Cidades

Crônica da Cidade

Correio Braziliense
postado em 05/04/2020 04:22
A quarentena que deixou a cidade deserta é o instrumento mais importante de controle da aceleração de contágio: o distanciamento social evita que o vírus se espalhe com velocidadeA energia do tai chi

Em tempos de confinamento, o tai chi tem me salvado. Eu sempre quis acessar alguma fonte de energia limpa, saudável, não destrutiva e não poluente, que nada tivesse a ver com drogas. As drogas produzem êxtase artificial momentâneo, mas devastam o corpo, a mente e o espírito. Droga não dá luz a ninguém, dizia Glauber Rocha.

Reza a sabedoria oriental que, quando você quer aprender alguma coisa, o mestre aparece. E, de fato, o mestre surgiu para mim na forma de uma mineira baixinha, delicada, leve e bem-humorada: Tânia Carmo.
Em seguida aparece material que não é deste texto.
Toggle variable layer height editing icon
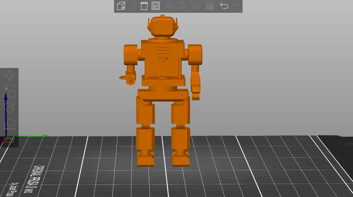The image size is (353, 197). [x=210, y=6]
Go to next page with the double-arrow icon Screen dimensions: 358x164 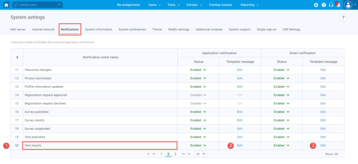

Ela me iniciou no tai chi chuan, arte marcial e terapia que pratico religiosamente ou marcialmente há mais de 30 anos.

Certa vez, fui pautado para fazer uma entrevista com a mestre e pedi a ela que ilustrasse os efeitos benéficos do tai chi com um caso. Ela contou que havia um sujeito neurótico, desconectado, tenso, que se irritava com ninharias e tinha o corpo duro feito cabide. E que, depois de praticar o tai chi, ninguém mais o reconhecia, pois se tornara mais leve, maleável, concentrado e pragmático.
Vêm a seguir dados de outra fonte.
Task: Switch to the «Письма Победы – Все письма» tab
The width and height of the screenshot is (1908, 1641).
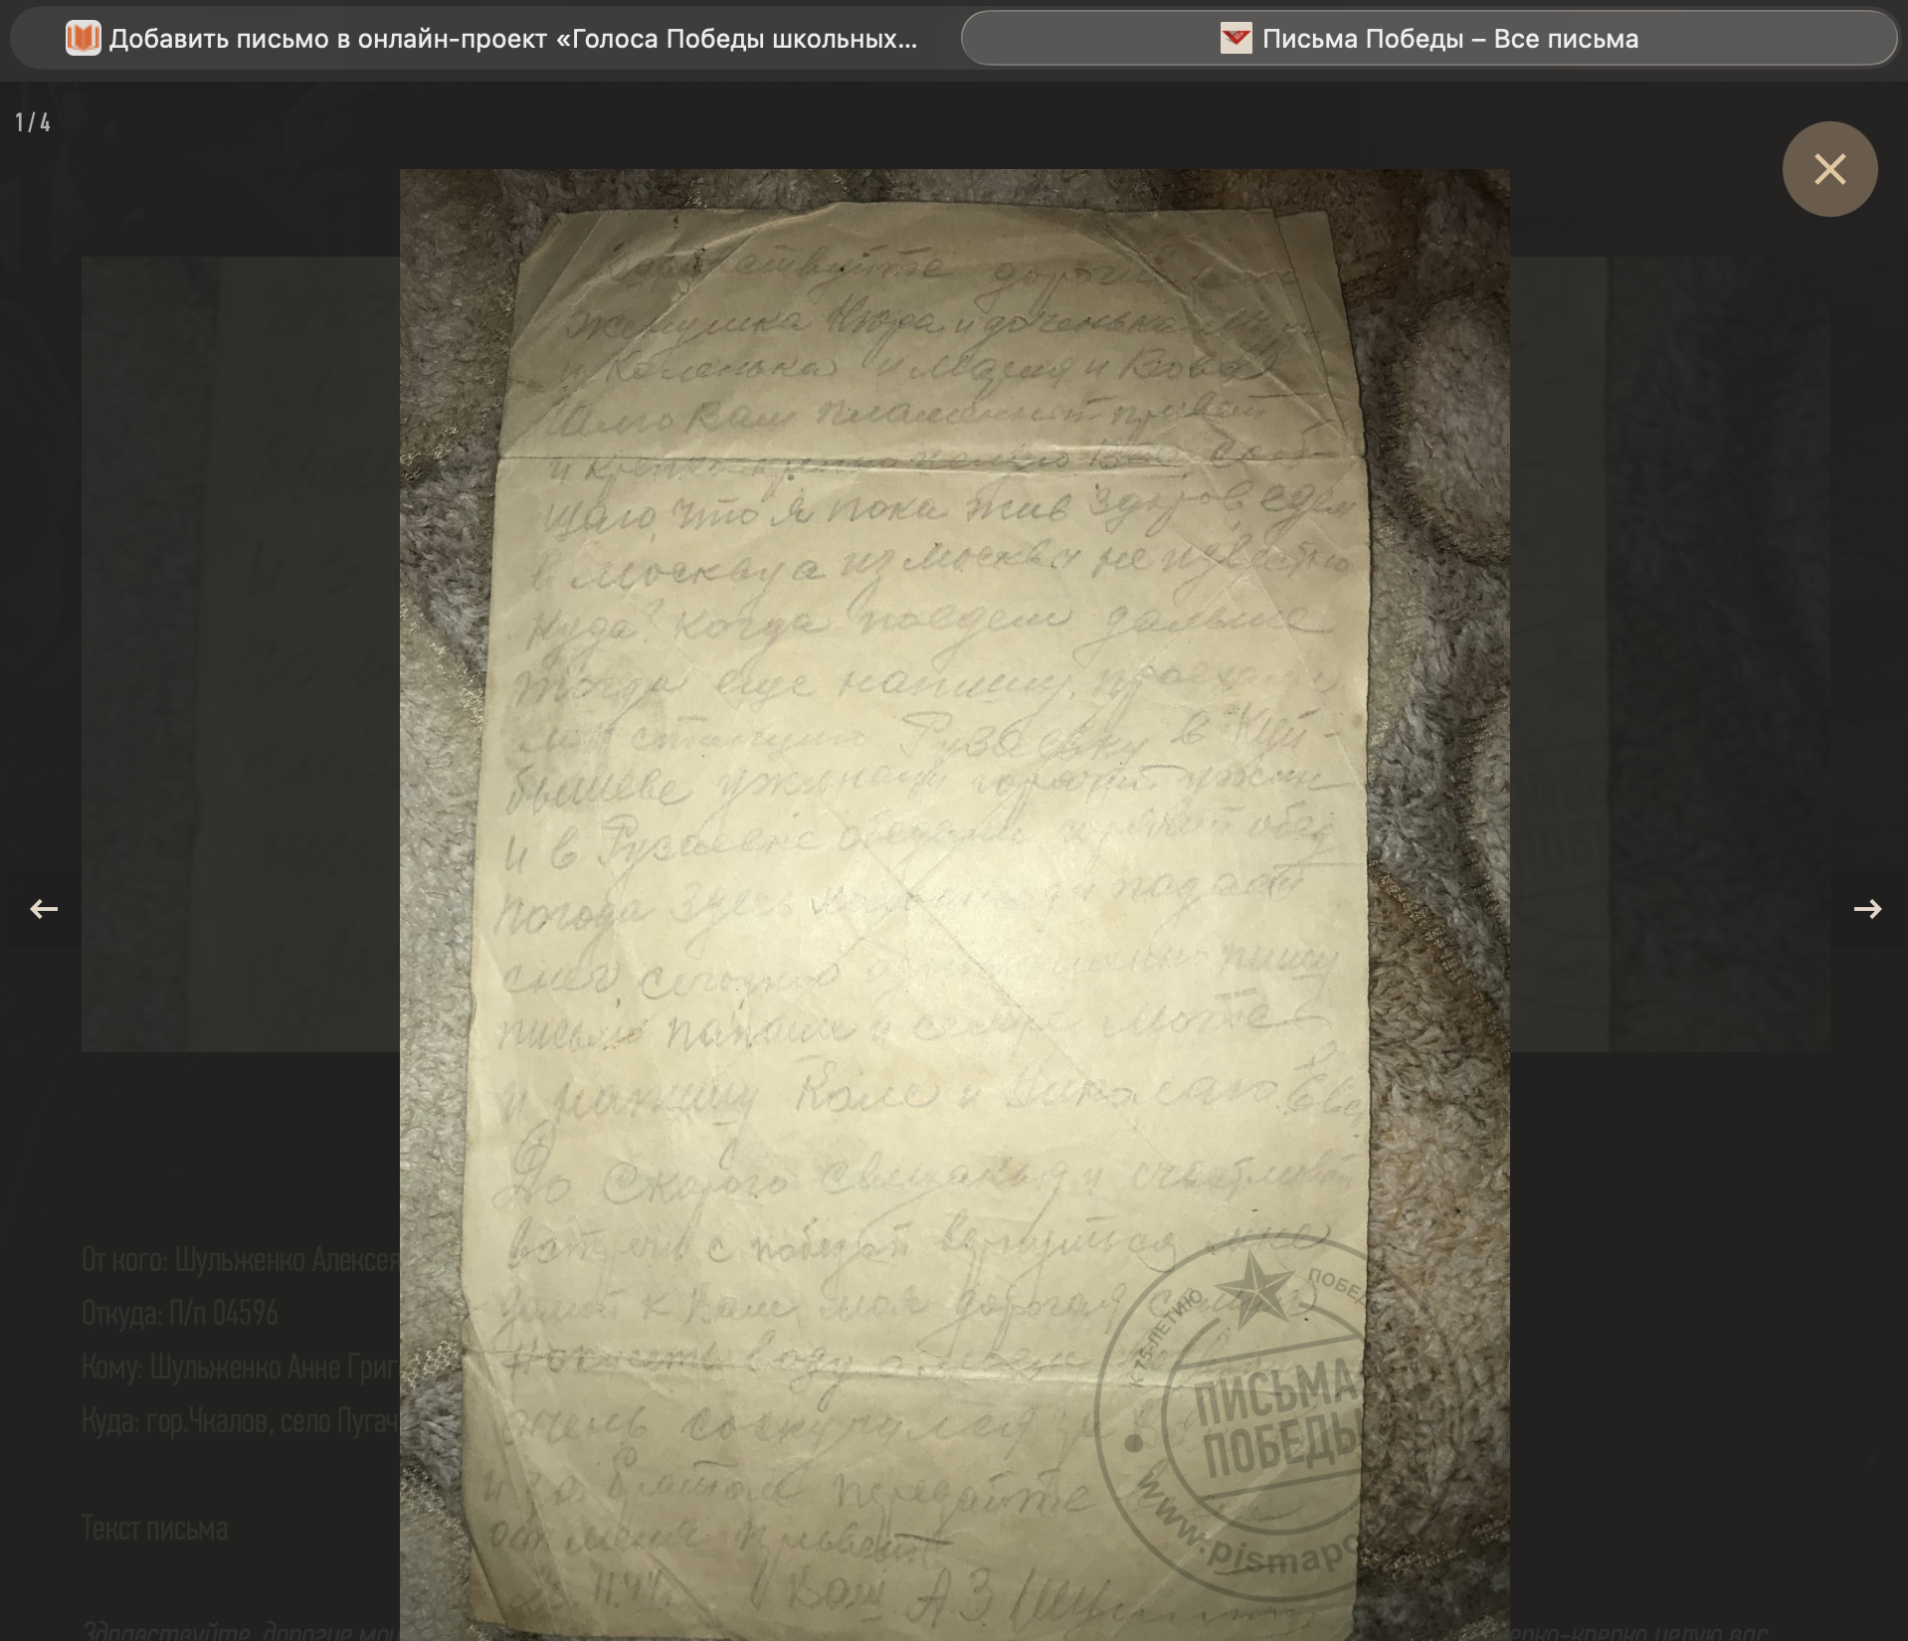Action: click(x=1448, y=39)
Curioso, perguntei quem era: “É você!”, ela respondeu, apontando para mim. E eu copiando tudo, penosamente, com os meus garranchos, feito um palhaço.

Nada a ver com milagres. A prática do tai chi melhora a respiração, ativa a circulação e oxigena as células. Muda tudo. A arte de respirar é um dos segredos para uma vida saudável.

Claro que o ânimo para enfrentar as guerras cotidianas melhora. Em tempos de pandemia, é fundamental. Algumas vezes me deparo com problemas que me parecem monstros. Faço o tai chi e eles não desaparecem, mas tomam a verdadeira proporção. A mente fica mais clara, ágil e inspirada para tomar a decisão mais lúcida.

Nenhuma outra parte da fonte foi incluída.